EXERCISE: Write the records below out again word for word, with the pictures removed.

Collected data entries:
________________________________________

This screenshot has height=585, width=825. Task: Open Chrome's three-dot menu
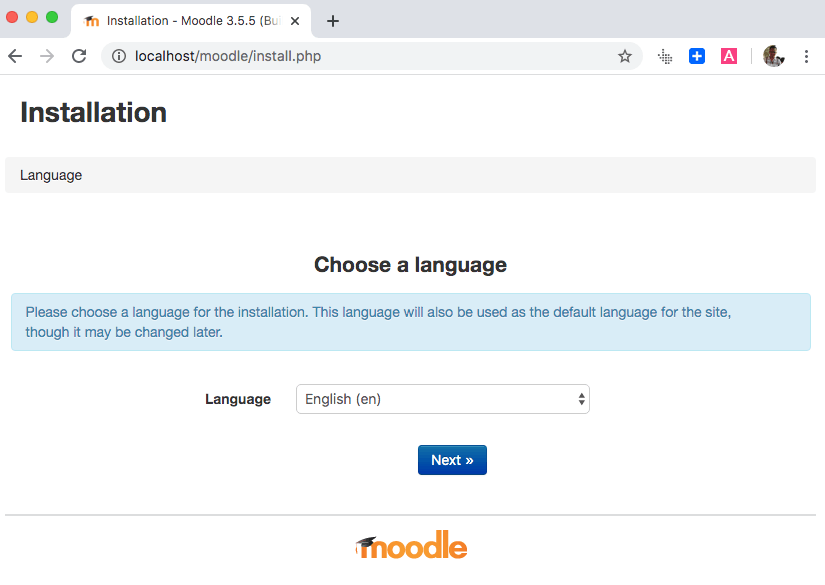807,56
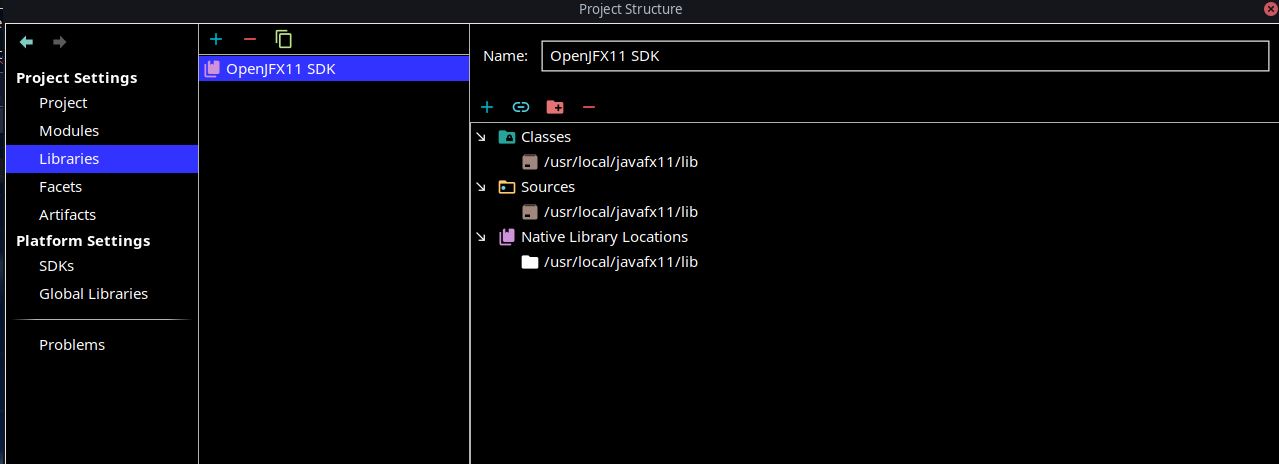The image size is (1279, 464).
Task: Open the SDKs platform settings
Action: point(56,266)
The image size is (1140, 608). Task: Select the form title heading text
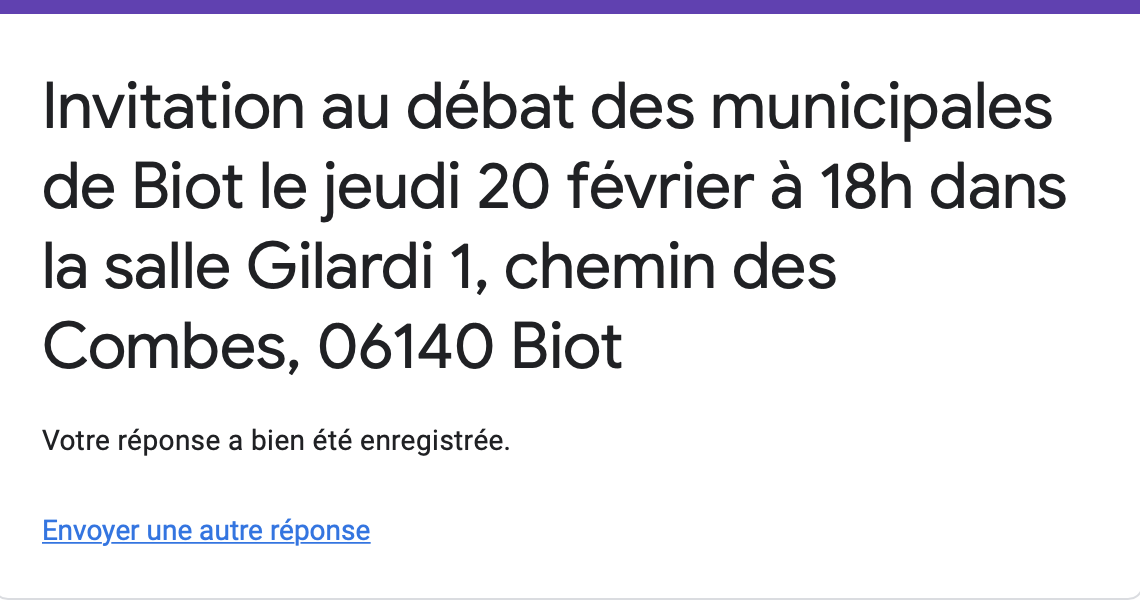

________________________________________

WORKED SOLUTION:
This screenshot has height=585, width=825. Task: Open Chrome's three-dot menu
807,56
The image size is (1279, 464).
Task: Open the SDKs platform settings
Action: point(56,266)
The image size is (1140, 608). Task: Select the form title heading text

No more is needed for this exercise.